In [1]:
from tensorflow.keras.layers import Input, Embedding, LSTM, TimeDistributed, Dense, Concatenate, Bidirectional
from tensorflow.keras.models import Model
from tensorflow.keras.callbacks import ModelCheckpoint
from tensorflow.keras.callbacks import EarlyStopping, TensorBoard
from tensorflow.keras.preprocessing.sequence import pad_sequences
from BahdanauAttention import AttentionLayer
import numpy as np
import random
import eng_to_ipa as ipa
import pickle

In [2]:
class s2s_model:
    def __init__(self, max_encoder_len, max_decoder_len, build_inference_model_encoder_vocab, num_decoder_vocab):
        self.latent_dim = 256
        self.embedding_dim = 200
        self.max_encoder_len = max_encoder_len
        self.max_decoder_len = max_decoder_len
        self.num_encoder_vocab = num_encoder_vocab
        self.num_decoder_vocab = num_decoder_vocab
        
        self.build_encoder()
        self.build_decoder()
        
        self.training_model = Model([self.encoder_inputs, self.decoder_inputs], self.decoder_outputs)
        
    def build_encoder(self):
        self.encoder_inputs = Input(shape=(self.max_encoder_len, ))
        self.encoder_embed = Embedding(self.num_encoder_vocab, self.embedding_dim, trainable=True)(self.encoder_inputs)
        self.encoder_LSTM1 = LSTM(self.latent_dim, return_sequences=True, return_state=True, dropout = 0.4, recurrent_dropout = 0.3)
        self.encoder_output1, self.state_h1, self.state_c1 = self.encoder_LSTM1(self.encoder_embed)

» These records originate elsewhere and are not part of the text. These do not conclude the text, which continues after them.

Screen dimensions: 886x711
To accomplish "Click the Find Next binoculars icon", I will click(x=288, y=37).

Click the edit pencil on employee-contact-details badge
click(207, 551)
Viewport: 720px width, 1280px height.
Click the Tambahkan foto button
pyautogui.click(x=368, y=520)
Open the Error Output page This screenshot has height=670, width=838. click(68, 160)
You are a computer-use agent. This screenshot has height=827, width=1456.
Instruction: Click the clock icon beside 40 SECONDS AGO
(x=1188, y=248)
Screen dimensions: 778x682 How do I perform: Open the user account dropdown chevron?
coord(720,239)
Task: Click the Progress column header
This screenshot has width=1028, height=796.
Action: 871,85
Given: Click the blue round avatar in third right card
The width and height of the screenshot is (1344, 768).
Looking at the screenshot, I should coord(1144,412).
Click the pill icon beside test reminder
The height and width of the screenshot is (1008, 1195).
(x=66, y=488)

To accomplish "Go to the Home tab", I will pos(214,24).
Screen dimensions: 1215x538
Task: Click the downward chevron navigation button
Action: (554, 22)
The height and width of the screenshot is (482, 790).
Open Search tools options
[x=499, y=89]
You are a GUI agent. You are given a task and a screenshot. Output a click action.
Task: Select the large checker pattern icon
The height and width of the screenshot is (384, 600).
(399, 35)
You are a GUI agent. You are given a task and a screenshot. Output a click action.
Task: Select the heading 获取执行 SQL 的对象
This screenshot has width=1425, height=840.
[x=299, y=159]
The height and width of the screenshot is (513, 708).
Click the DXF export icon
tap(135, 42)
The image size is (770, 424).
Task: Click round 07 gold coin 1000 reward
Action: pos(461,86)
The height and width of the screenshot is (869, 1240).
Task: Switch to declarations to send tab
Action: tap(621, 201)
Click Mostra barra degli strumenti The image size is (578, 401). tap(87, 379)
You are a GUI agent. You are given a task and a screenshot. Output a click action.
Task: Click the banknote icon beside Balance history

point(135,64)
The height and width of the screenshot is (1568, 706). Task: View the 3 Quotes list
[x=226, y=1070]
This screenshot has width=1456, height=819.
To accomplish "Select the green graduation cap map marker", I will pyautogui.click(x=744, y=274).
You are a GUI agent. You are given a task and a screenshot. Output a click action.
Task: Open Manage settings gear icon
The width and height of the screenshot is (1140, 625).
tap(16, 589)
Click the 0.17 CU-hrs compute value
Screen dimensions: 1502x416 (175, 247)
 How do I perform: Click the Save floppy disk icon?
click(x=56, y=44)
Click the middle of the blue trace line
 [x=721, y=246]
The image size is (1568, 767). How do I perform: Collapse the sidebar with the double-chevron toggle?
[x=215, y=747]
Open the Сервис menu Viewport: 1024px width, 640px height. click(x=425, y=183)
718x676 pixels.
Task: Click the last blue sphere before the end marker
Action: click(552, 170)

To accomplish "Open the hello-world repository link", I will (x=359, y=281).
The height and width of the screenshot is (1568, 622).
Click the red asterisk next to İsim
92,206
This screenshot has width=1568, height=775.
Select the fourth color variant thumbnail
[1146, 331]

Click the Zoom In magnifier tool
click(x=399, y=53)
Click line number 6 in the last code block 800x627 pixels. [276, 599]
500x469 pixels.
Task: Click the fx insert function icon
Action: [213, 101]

        self.encoder_LSTM2 = LSTM(self.latent_dim, return_sequences=True, return_state=True, dropout=0.4, recurrent_dropout=0.3)
        self.encoder_output2, self.state_h2, self.state_c2 = self.encoder_LSTM2(self.encoder_output1) # encoder LSTMs feed into each other

        self.encoder_LSTM3 = LSTM(self.latent_dim, return_sequences=True, return_state=True, dropout=0.4, recurrent_dropout=0.3)
        self.encoder_output, self.state_h, self.state_c = self.encoder_LSTM3(self.encoder_output2) # final outputs and states to pass to decoder LSTM
        
    def build_decoder(self):
        self.decoder_inputs = Input(shape=(None,))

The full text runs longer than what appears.